### TASK INSTRUCTIONS
Convert the entries, from the line with "Click the text search 'T' toolbar icon" through the line with "click(x=251, y=120)", into a Markdown table with a Row column for the row number and a Line column for the line, skipping blank lines. Leave the pictures out of the table.

### RECORD EXCERPTS
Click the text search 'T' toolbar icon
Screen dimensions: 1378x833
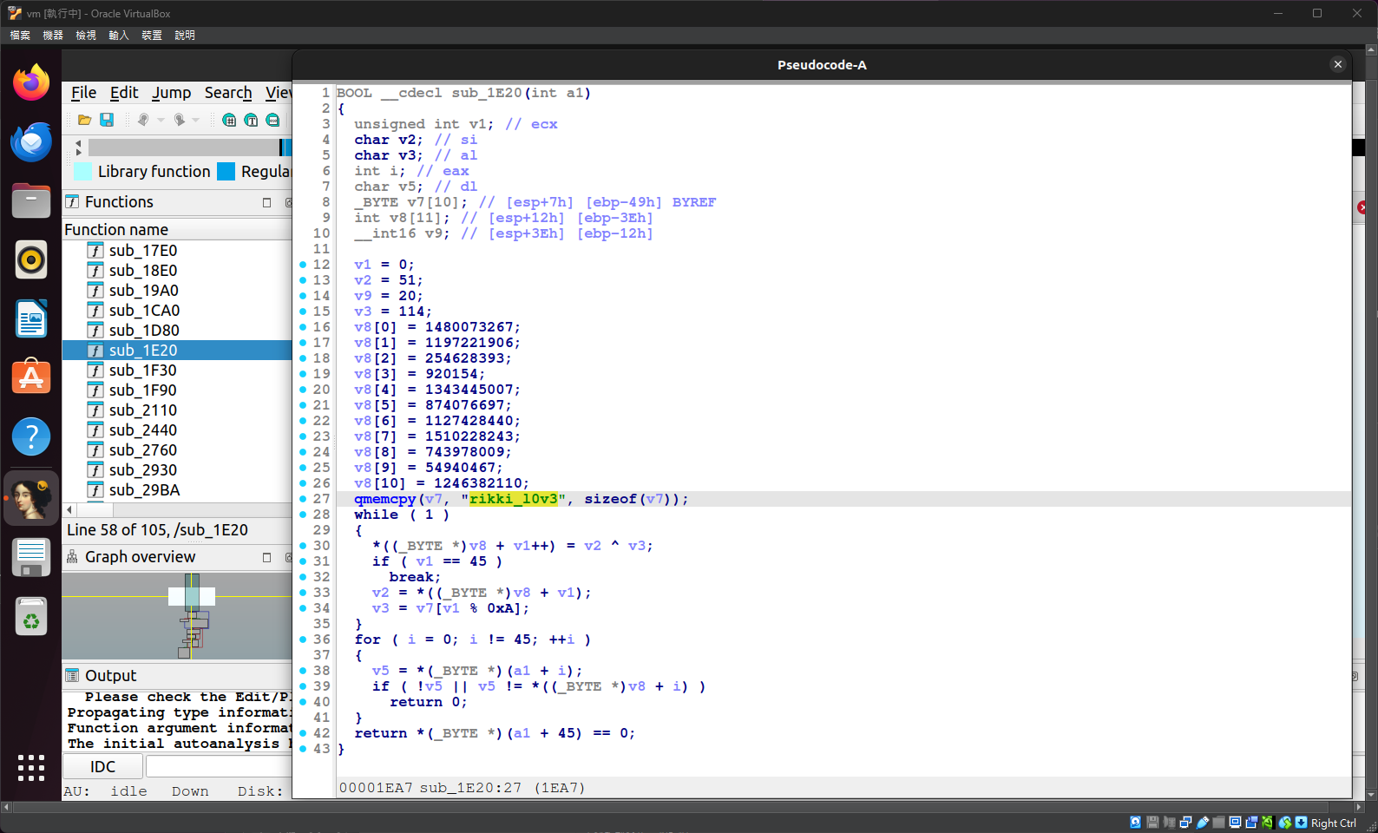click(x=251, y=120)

* * *

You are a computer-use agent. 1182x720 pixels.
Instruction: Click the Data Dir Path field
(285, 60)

### ANSWER IN FULL
| Row | Line |
|---|---|
| 1 | Click the text search 'T' toolbar icon |
| 2 | Screen dimensions: 1378x833 |
| 3 | click(x=251, y=120) |